== Supplied data

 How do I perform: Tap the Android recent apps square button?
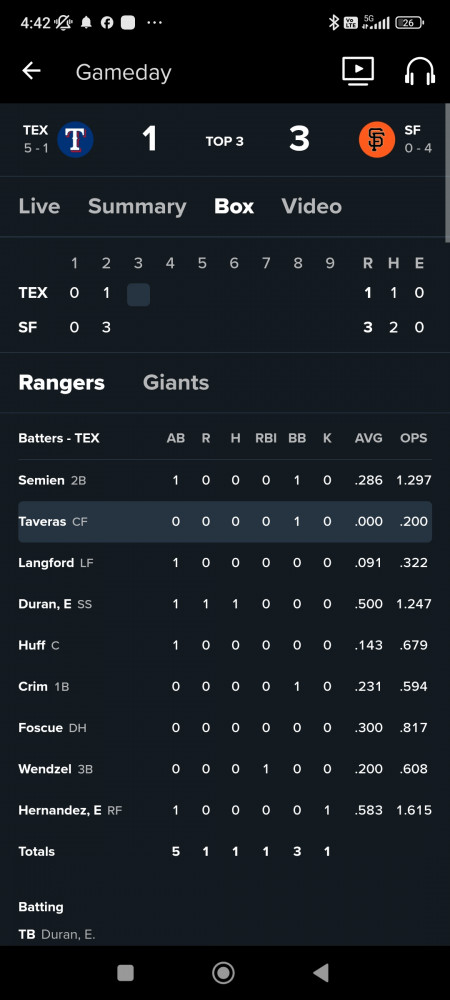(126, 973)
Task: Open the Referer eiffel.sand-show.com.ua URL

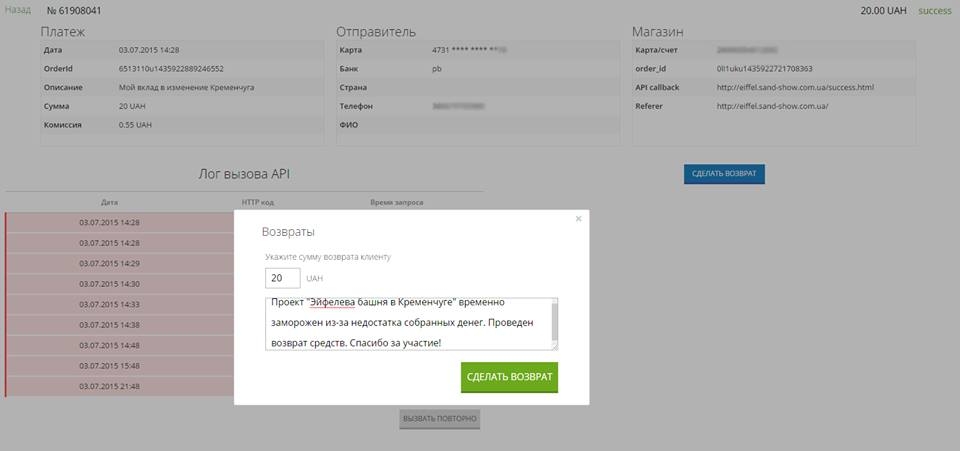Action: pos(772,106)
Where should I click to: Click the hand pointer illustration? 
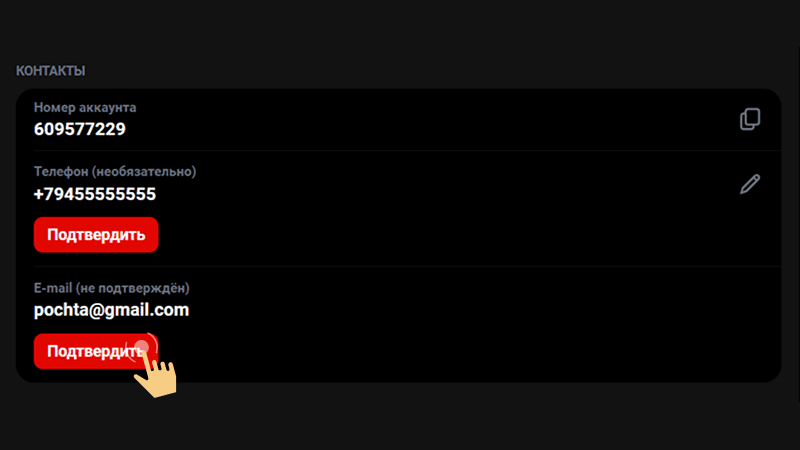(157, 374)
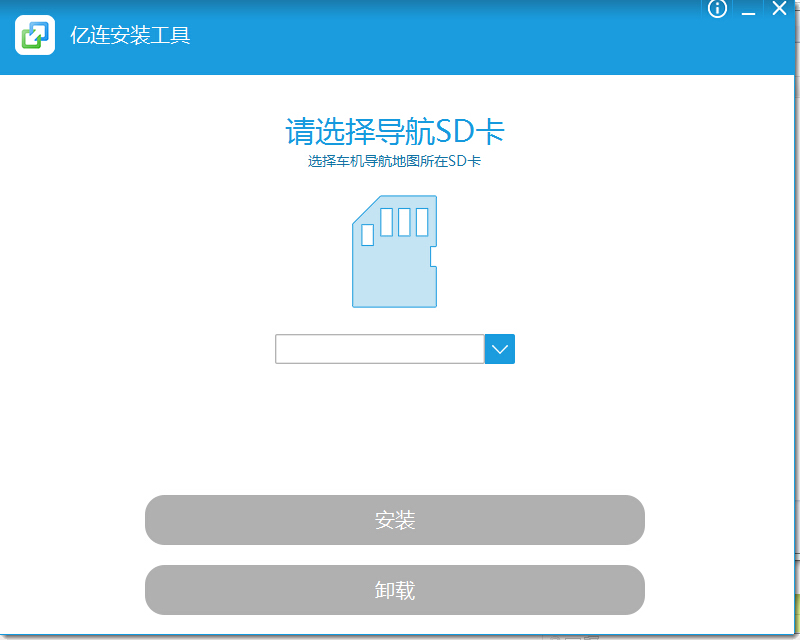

====

**Exercise objective:** Take the line that contains "Task: Open the" and every line after it up to the end of the records above, and restate them exactly, without the pictures.

**Answer to this task:**
Task: Open the Referer eiffel.sand-show.com.ua URL

Action: pos(772,106)
Where should I click to: Click the hand pointer illustration? 
(157, 374)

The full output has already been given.